I routinely use sedline for TIVA cases. Definitely helpful for monitoring depth of anesthesia, both in terms of preventing awareness but also for timing wake up (oftentimes I've been able to cut my propofol dose lower than I otherwise would have guessed, leading to faster emergence at the end). I would caution you though, that it is definitely not a perfect monitor. The Sedline does NOT give you "raw" EEG"- it gives you a processed, compressed modified frontal EEG. Still useful, but the processing software is a bit of a black box.
We had a case of awareness recently (the bad kind- aware, in pain, afraid, with explicit recall) where the spectral array on the sedline looked for all the world like a patient under general anesthesia. A member of our department who does his research on EEG later took the data from that case back to his lab and got rid of the post-processing that the Sedline does (converting it back to a true raw EEG), at which point it became pretty clear that there was higher frequency low amplitude activity. This obviously would have been concerning had it been seen at the time. In this particular case, the pitfall was that the patient was elderly and had mild hepatic encephalopathy, both of which can decrease the amplitude of the higher frequency signals; the sedline presumably has a high-pass filter, among other things, because those ultra-low amplitude wavelengths were filtered out of the spectral array.
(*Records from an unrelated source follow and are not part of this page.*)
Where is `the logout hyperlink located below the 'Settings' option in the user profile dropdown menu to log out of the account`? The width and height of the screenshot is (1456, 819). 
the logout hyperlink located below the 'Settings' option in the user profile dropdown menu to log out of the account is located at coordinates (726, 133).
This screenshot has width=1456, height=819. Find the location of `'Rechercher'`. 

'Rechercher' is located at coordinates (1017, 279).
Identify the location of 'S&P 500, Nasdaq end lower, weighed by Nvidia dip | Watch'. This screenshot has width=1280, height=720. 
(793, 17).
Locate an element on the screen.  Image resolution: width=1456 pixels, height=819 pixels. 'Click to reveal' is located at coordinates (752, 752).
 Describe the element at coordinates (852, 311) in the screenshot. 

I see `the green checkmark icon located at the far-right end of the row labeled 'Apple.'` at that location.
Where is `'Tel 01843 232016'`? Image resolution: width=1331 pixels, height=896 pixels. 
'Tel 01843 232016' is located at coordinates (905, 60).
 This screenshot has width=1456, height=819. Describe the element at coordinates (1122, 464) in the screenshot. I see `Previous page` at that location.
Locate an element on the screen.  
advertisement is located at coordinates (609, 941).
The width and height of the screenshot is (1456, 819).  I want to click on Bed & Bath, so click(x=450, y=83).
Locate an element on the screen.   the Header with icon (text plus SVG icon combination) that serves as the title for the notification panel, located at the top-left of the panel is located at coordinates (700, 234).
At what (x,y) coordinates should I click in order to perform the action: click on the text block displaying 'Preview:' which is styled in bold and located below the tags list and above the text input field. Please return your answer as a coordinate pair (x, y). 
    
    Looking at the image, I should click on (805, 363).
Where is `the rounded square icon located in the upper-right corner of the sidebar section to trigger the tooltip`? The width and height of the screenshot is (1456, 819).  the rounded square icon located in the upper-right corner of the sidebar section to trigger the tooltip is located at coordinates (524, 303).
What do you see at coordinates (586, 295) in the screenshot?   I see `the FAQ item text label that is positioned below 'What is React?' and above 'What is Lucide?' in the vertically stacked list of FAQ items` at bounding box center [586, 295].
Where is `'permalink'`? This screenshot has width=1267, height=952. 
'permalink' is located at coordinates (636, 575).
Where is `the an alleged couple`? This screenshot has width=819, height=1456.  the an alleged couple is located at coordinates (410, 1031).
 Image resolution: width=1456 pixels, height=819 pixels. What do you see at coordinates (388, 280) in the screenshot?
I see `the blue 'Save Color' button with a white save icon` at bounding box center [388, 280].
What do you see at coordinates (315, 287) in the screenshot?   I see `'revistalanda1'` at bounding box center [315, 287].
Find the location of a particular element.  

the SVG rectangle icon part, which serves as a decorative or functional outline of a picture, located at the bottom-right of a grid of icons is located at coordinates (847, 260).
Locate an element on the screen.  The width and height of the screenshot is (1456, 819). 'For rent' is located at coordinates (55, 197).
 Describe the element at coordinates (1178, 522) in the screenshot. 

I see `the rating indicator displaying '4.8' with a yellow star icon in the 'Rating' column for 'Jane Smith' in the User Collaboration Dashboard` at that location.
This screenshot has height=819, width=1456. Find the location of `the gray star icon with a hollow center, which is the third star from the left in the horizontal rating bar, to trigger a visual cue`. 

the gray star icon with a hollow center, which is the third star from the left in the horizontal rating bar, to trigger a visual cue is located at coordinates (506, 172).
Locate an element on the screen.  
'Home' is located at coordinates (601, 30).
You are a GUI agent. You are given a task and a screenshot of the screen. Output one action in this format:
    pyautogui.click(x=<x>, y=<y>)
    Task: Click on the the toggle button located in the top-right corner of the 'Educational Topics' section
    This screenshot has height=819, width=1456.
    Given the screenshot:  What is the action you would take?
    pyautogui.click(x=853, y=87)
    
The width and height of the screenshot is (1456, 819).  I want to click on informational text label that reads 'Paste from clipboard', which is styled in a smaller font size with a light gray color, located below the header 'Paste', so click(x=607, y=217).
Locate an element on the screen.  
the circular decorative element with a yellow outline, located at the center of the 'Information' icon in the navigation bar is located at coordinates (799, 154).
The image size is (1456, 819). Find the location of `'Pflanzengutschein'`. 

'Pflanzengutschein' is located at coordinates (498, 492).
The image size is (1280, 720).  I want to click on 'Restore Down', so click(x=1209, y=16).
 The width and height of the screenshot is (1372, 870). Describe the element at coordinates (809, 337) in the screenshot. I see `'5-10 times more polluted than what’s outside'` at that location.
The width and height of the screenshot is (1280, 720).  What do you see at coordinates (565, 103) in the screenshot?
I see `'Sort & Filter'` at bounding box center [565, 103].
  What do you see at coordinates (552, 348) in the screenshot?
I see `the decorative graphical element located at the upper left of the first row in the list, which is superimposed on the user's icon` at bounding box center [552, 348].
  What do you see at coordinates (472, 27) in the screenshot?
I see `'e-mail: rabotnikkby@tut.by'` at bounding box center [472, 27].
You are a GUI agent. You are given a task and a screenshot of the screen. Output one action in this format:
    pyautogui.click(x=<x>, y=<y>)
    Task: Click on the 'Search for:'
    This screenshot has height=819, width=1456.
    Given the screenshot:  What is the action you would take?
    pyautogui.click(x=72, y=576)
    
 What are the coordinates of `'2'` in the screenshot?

If you're using a Sedline and you're really worried about awareness for whatever reason, I suggest putting the Sedline on pre-induction and make it a point to get a good baseline reading. This involves taking an extra 30 seconds where no one is touching the patient, and you instruct them to lay still as possible with their eyes closed. Not something you necessarily wanna do for every case given it's a minor PITA, but on more than one occasion I've been surprised by how "anesthetized" a patient's awake EEG looks, and this has stopped me from using the EEG to be falsely reassured during the case.